# Do I need medication??



## dvjorge (Feb 12, 2010)

Hi all,
I would like to know if you think I need medication.
These are my last results: 08/17/2011
TSH 0.32 normal 0.40/4.5 
T4 TOTAL 9.1 normal 4.5/12.0
free T4 3.2 normal 1.4/3.8
T3 uptake 35 % normal 22/35%

Thanks for any suggestion. I don't feel well and I am not taking medication to control my thyroid now.


----------



## Linty (Aug 25, 2011)

Hi DV, sorry i cant help, i am not so clued up, but i think someone will be able to help you.

Good luck!


----------



## Andros (Aug 26, 2009)

dvjorge said:


> Hi all,
> I would like to know if you think I need medication.
> These are my last results: 08/17/2011
> TSH 0.32 normal 0.40/4.5
> ...


You appear to be hyperthyroid. In what way do you not feel well?

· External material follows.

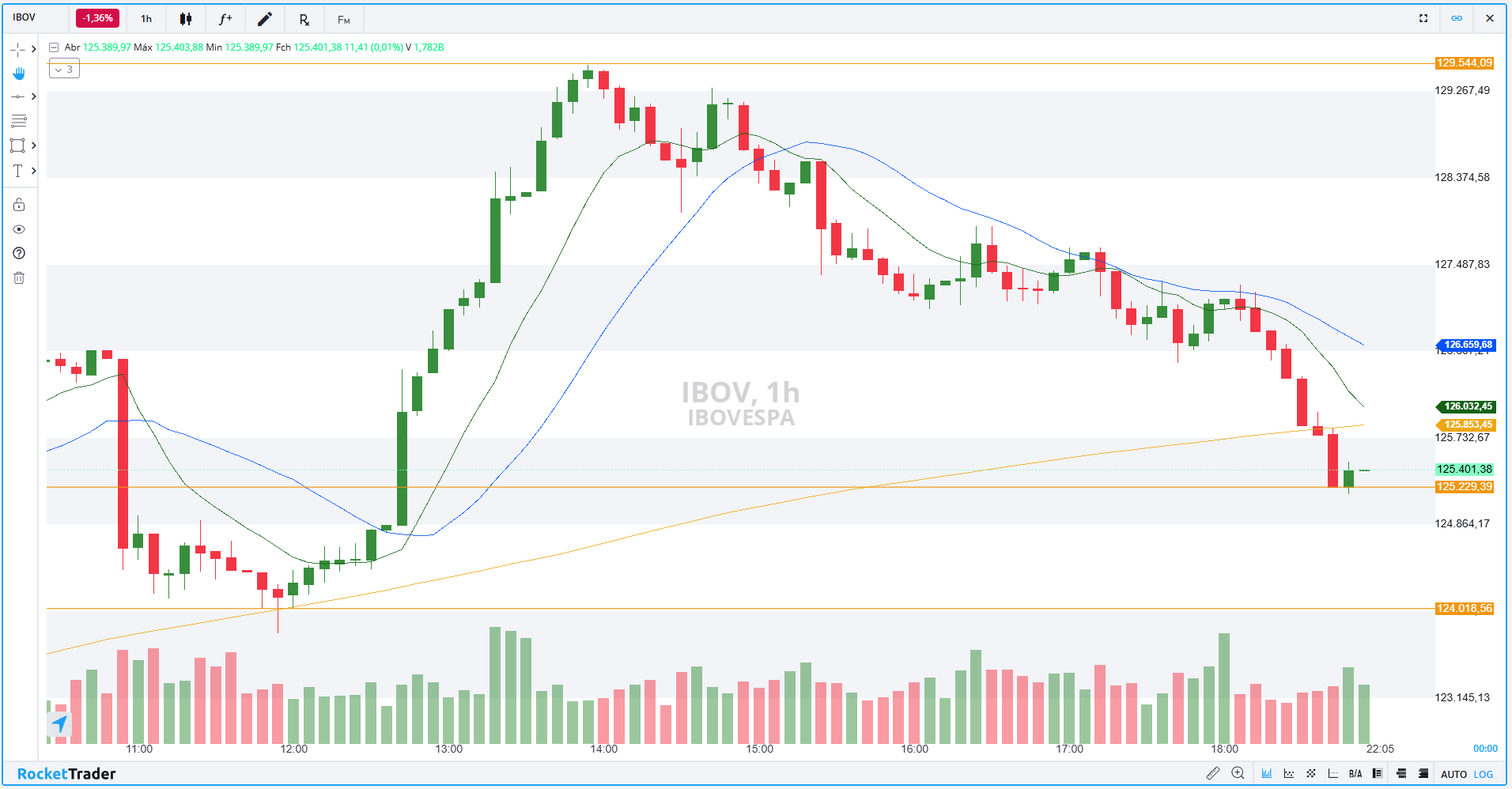Expand the crosshair cursor tool options
Screen dimensions: 1512x789
point(33,49)
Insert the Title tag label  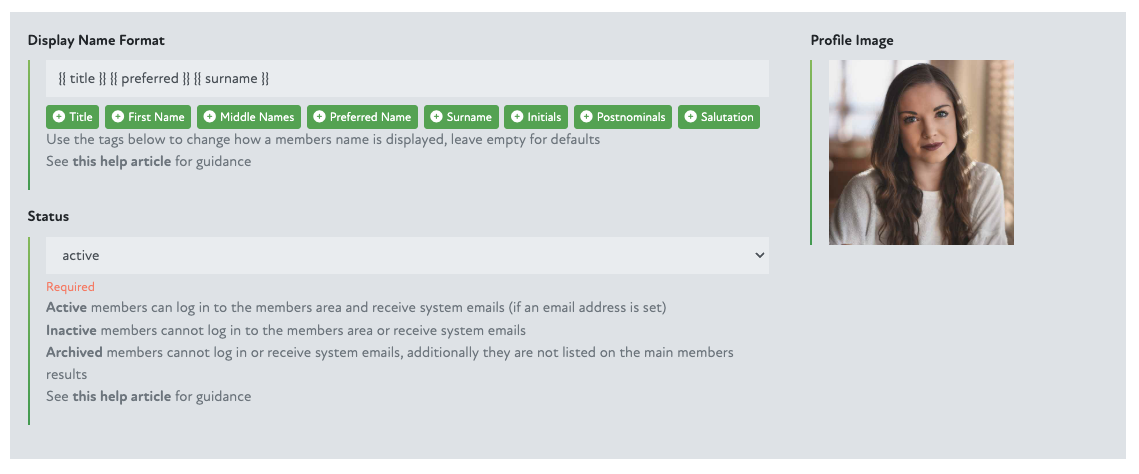pyautogui.click(x=81, y=117)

Because of your T3 uptake, I would think doc would put you on a low dose of antithyroid medication.

T3 Resin Uptake (hyper if high)
http://www.nlm.nih.gov/medlineplus/ency/article/003688.htm

Also, have you had a sonogram or RAIU (radioactive uptake scan?) If not, I believe you should and the RAIU would be the best one to chose if it is feasable.

What medication were you taking before? And why did you quit taking it and when did you quit taking it?


----------



## patient50313 (Aug 27, 2011)

Do you consume aspartame or any other artificial sweetner?

I was taking 30 mg of methimazole a day for my hyperthyroid and when I stopped consuming aspartame my symptoms improved dramatically in just a manner of a few days and I could no longer tolerate my medicine, so I stopped taking it. I now take a dietary supplement called L-Carnitine which has the same results as methimazole without all the side affects.

I would start there and you might be surprised you may not need any medication.


----------